Featured Image (Credits ISRO)

Saturday, July 5, 2014

Fire Works Light Years Away!!

Brought to you by NASA

Galactic Pyrotechnics (Credits NASA)
This could never get better for those who enjoy fire works, a Galactic firework, albeit not visible to naked eyes. 

NASA has released image of a galaxy about 23 million light years away that is currently a site of impressive, ongoing fireworks.
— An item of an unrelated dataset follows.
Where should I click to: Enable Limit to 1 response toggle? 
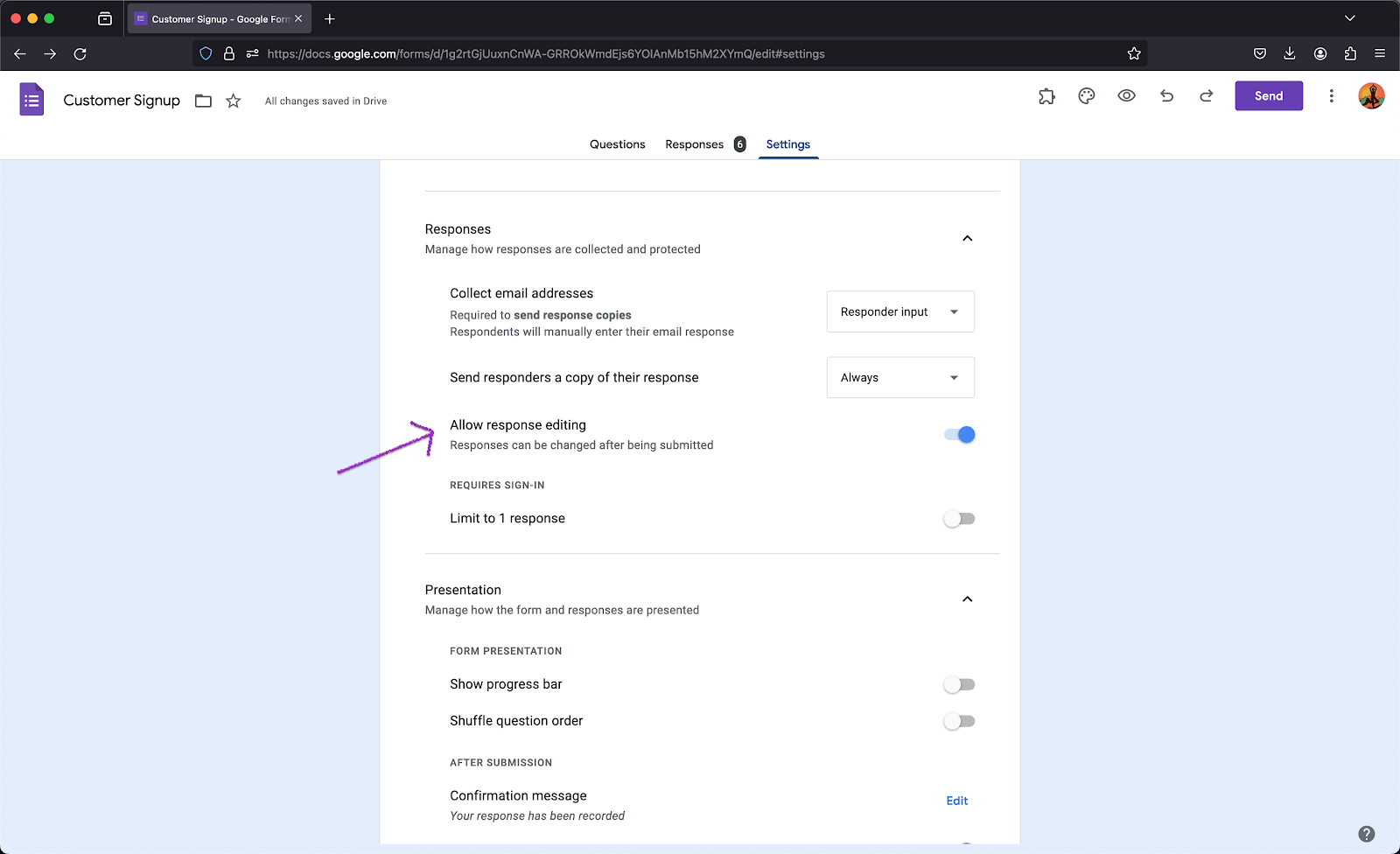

This galactic light show involves a giant black hole, shock waves and vast reservoirs of gas.
The concerned galaxy is NGC 4258, also known as M106. Its is a spiral galaxy similar to our Milky Way, but with a difference that it has two extra spiral arms that glow in X-ray, optical and radio light. 
The anomalous arms are seen in this new composite image of NGC 4258, where X-rays from NASA’s Chandra X-ray Observatory are blue, radio data from the NSF’s Karl Jansky Very Large Array are purple, optical data from NASA’s Hubble Space Telescope are yellow and infrared data from NASA’s Spitzer Space Telescope are red.A new study made with Spitzer shows that shock waves, similar to sonic booms from supersonic planes, are heating large amounts of gas – equivalent to about 10 million suns. What is generating these shock waves? Researchers think that the supermassive black hole at the center of NGC 4258 is producing powerful jets of high-energy particles. These jets strike the disk of the galaxy and generate shock waves. These shock waves, in turn, heat the gas – composed mainly of hydrogen molecules – to thousands of degrees.The Chandra X-ray image reveals huge bubbles of hot gas above and below the plane of the galaxy. These bubbles indicate that much of the gas that was originally in the disk of the galaxy has been heated and ejected into the outer regions by the jets from the black hole.